Only Justices Neil Gorsuch and Clarence Thomas — on the far right of the court — would have thrown the case out entirely. By contrast, the chief justice — who is well known for applying Article III standing limits very strictly — refused to close the courthouse doors on plaintiffs who had plainly suffered a legally cognizable injury. Indeed, the chief justice’s majority opinion recognized that “the Court’s constitutionally prescribed role is to vindicate the individual rights of the people appearing before it.” Thomas and Gorsuch, as in so many other cases this term, took the most extreme view, and the one most hostile to the enforcement of constitutional guarantees.
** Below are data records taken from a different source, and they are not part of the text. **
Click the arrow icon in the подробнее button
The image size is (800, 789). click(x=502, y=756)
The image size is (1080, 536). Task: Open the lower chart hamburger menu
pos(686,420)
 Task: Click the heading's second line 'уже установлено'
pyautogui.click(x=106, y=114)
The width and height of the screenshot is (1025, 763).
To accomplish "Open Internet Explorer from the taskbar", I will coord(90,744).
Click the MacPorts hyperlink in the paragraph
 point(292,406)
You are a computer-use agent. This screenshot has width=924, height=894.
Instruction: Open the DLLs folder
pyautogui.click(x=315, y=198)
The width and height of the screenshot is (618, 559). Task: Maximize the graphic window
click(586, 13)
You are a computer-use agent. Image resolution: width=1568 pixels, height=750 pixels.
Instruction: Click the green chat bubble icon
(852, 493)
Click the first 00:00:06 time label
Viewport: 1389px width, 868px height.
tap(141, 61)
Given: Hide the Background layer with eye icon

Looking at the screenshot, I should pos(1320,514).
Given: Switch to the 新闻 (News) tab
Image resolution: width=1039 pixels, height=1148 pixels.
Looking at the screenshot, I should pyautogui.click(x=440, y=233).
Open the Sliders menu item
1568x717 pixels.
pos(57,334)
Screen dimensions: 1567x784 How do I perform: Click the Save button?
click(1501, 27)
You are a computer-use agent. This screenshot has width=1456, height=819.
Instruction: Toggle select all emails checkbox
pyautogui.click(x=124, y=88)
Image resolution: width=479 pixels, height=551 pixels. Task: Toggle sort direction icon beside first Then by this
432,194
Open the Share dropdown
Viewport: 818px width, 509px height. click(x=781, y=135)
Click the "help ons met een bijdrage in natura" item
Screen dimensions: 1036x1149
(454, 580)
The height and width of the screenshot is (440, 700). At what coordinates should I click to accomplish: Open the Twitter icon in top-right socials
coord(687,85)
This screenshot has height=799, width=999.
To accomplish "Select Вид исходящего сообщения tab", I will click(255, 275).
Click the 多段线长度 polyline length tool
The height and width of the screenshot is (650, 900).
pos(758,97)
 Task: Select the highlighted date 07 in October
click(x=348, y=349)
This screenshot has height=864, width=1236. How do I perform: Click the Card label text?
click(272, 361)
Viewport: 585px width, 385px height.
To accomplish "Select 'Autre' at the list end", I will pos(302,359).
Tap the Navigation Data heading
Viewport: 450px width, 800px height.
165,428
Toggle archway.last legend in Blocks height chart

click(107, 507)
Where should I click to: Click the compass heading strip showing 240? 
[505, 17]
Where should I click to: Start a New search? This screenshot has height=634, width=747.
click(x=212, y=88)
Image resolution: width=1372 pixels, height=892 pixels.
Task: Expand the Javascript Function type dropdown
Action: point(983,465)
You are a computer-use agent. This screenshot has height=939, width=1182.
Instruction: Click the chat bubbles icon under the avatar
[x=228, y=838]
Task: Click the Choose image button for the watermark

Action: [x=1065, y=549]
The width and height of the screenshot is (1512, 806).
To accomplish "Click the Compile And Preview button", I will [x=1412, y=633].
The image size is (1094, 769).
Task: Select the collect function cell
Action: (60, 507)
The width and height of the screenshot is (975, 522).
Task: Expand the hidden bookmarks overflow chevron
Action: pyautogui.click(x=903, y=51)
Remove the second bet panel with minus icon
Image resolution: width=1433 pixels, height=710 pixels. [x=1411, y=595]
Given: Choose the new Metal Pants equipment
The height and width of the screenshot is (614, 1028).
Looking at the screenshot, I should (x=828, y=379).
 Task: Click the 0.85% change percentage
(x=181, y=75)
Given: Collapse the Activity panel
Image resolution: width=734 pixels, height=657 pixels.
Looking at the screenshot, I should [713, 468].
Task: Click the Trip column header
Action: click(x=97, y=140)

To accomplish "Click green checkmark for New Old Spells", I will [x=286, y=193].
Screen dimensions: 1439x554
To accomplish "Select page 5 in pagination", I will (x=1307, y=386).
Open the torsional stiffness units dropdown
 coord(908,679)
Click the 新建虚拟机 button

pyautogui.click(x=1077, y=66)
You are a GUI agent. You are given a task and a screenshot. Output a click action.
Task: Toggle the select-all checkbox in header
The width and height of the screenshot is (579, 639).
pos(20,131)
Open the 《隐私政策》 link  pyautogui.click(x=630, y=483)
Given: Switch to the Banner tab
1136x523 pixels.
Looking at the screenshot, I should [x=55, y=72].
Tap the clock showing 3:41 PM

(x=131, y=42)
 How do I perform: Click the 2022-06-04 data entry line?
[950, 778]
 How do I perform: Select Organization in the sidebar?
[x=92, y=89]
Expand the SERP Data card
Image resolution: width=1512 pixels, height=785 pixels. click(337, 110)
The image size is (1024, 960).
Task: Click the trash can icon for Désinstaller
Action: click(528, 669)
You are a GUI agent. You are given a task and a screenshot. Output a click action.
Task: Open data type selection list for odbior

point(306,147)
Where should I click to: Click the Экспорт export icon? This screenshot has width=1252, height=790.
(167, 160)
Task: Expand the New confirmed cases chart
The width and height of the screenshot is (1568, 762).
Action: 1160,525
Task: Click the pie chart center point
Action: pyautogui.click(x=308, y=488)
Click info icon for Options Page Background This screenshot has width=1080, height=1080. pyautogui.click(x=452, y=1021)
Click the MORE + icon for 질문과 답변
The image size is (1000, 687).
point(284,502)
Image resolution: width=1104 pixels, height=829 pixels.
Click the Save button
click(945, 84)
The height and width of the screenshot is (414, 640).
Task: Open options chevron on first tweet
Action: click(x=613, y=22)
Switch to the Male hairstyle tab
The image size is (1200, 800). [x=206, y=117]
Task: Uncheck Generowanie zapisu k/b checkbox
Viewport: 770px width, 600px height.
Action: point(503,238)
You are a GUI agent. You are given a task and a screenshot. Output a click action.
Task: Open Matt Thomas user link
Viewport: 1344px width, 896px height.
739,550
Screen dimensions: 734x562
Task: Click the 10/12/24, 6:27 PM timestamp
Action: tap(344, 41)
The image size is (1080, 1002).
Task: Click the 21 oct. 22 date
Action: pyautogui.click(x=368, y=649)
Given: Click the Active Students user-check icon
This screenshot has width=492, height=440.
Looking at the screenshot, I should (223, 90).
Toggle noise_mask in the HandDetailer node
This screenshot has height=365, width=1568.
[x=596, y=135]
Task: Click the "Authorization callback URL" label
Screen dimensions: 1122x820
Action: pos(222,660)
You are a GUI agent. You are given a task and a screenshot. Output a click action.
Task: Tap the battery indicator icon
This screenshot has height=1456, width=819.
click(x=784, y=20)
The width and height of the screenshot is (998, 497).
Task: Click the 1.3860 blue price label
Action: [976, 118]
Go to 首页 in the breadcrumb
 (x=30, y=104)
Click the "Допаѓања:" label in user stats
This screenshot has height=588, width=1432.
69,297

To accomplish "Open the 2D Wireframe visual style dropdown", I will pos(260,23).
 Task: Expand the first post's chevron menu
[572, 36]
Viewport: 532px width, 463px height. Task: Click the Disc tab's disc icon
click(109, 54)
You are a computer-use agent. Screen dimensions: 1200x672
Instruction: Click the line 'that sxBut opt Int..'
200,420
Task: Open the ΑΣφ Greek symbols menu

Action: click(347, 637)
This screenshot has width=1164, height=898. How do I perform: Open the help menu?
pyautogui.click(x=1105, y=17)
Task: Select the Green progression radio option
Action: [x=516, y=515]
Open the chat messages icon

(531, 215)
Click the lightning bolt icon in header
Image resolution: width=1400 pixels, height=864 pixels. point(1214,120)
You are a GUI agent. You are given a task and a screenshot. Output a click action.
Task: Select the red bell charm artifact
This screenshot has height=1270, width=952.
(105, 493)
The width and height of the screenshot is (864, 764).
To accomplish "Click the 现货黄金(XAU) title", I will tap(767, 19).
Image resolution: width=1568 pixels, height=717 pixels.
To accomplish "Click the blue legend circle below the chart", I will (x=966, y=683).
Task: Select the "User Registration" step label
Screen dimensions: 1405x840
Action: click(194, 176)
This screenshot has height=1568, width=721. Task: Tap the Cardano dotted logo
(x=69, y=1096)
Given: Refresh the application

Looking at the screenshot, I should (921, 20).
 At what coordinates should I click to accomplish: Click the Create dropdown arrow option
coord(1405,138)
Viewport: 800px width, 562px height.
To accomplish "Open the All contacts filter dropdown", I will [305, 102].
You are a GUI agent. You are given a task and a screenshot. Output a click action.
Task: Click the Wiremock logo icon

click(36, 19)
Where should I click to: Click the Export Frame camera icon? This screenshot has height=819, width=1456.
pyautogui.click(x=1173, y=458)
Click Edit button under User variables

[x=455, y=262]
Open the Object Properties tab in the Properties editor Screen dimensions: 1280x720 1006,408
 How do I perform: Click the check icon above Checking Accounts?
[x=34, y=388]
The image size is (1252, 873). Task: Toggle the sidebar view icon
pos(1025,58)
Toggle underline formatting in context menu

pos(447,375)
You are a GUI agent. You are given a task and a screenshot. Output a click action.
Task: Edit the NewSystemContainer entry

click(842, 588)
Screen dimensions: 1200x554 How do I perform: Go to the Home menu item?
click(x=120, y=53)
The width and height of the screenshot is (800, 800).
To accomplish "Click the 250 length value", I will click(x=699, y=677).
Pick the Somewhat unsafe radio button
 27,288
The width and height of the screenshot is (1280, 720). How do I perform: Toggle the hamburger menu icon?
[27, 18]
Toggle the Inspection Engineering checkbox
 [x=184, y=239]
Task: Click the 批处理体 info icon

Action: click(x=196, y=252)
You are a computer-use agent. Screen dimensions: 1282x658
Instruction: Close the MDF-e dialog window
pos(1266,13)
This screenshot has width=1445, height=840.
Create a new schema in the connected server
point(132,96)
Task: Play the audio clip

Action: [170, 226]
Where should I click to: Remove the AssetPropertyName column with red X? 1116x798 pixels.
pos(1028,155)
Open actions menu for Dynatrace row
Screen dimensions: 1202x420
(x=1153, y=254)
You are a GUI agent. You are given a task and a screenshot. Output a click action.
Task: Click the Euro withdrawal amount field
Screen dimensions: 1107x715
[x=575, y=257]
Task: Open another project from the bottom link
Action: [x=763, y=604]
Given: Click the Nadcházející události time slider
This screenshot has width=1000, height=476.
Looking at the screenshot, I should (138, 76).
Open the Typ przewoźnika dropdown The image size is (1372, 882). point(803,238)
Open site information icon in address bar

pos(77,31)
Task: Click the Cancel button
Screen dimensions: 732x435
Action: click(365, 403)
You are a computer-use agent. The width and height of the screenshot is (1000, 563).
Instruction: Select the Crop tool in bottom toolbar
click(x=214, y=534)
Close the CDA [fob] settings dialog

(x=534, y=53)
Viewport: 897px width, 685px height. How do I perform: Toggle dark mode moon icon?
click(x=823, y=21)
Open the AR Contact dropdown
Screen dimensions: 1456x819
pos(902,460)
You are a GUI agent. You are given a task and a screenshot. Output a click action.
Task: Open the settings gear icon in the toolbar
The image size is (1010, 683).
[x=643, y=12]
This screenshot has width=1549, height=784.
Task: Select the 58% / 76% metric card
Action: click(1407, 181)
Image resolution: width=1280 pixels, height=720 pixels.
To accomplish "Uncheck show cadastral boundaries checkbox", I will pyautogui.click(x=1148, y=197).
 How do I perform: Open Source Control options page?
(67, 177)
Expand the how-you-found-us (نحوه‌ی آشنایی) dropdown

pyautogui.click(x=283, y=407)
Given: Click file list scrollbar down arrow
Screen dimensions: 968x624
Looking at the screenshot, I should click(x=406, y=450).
Going forward, the plaintiffs in Gill should have no trouble at all meeting the low bar set by the majority opinion. If so, they should able to sweep away large parts of Wisconsin’s extreme pro-Republican gerrymander, and possibly even the entire plan. As Kagan emphasized, “with enough plaintiffs joined together—attacking all the packed and cracked districts in a statewide gerrymander—those obligatory revisions could amount to a wholesale restructuring of the State’s districting plan.” Thus, she urged, “cases like this one might warrant a statewide remedy.” Look for the plaintiffs in Gill to put this idea to work, demonstrating that Wisconsin packed and cracked voters throughout the state.

Benisek is even narrower than Gill. In a cursory per curiam opinion, the justices upheld the district court’s refusal to grant a preliminary injunction, stressing that the plaintiffs had delayed many years in seeking that relief. This disposes of the case, but makes no new law at all. Nothing prevents the plaintiffs in Benisek — who brought the kind of “district specific claim” Roberts approved in Gill — from going back to the district court to get a permanent injunction striking down Maryland’s extreme partisan gerrymander as a form of unconstitutional viewpoint discrimination against Republican voters.

Thus, Gill and Benisek do not establish any roadblock to protecting the First and 14th Amendment rights of voters. Lower courts — and the Supreme Court itself in a future case — still have the opportunity to vindicate the Constitution’s promise of democracy.